Imagine Your Future(s) to Guide Your Present

Imagine Your Future(s) to Guide Your Present

Dealing with uncertainty is the new normal, whether you’re looking through the lens of a parent, a CEO, or an individual contributor. With so many questions floating around in our heads, a natural reaction is to avoid thinking about the future and focus on what’s right in front of us today and tomorrow. However, it turns out that thinking about the future, in fact thinking about multiple possible futures, can provide the secret to working through all that uncertainty today.
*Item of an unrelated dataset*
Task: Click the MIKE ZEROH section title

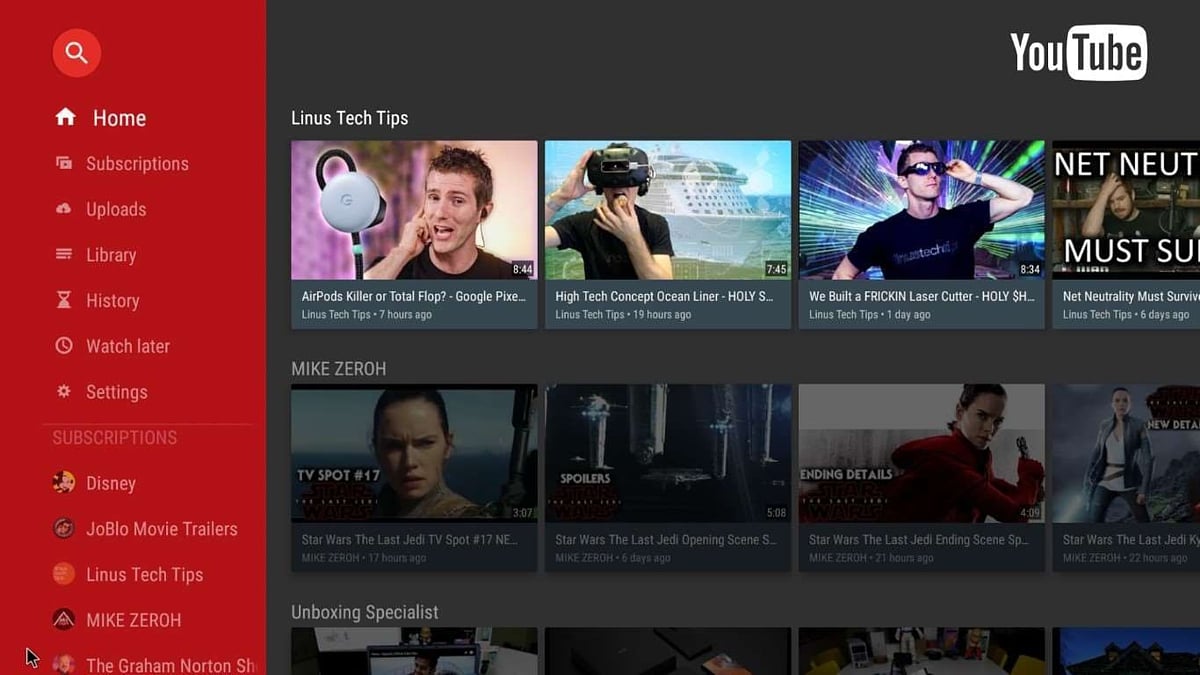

A good friend of mine, Peter Scoblic, recently published an article in Foreign Affairs entitled “A Better Crystal Ball: The Right Way to Think About the Future.” While Peter’s focus is on a business and organizational context, the more I’ve talked over his research that underlies the article, the more I believe his findings apply to us as individuals as well.

The basic premise is this: By imagining multiple plausible futures - think 10-15 years out - and then working backwards to identify the events that would have occurred on the way to each future scenario, we can identify common threads and identify patterns that drive our decision making today. While Peter and his co-author, Philip Tetlock incorporate forecasting in their approach, let’s focus on the idea of imagination and scenarios.

If we map out five future scenarios based on our personal and professional lives, what would they look like? Don’t limit yourself to what you think is likely. In fact, it’s important that you stretch the boundaries and pick five different scenarios. For example, one might have you create a foundation for charitable work. Another might have you start a company. Another might have you lose your job and have to sell your house. While this last one isn’t a positive outcome, going through the exercise of laying out these scenarios gives us a powerful tool for making decisions today, tomorrow, and next month.

Once you have your different scenarios laid out, look at the common threads. What commonalities do you see? What would be the signposts that would tell you if you’re headed down the path to one or more of these possible futures? Peter and Philip push business and organizational leaders to develop question clusters: “Questions should be chosen not only for their individual diagnostic value but also for their diversity as a set, so that each cluster provides the greatest amount of information about which imagined future is emerging—or which elements of which envisioned futures are emerging.” We can apply the same technique for ourselves. As we start to find answers to these questions, we can adapt and develop new questions.

This exercise is key to help us escape what Scoblic and Tetlock refer to as “the tyranny of the present.” This requires imagination and a willingness to put our biases aside while we think about possible futures to in turn guide the decisions we make in the present.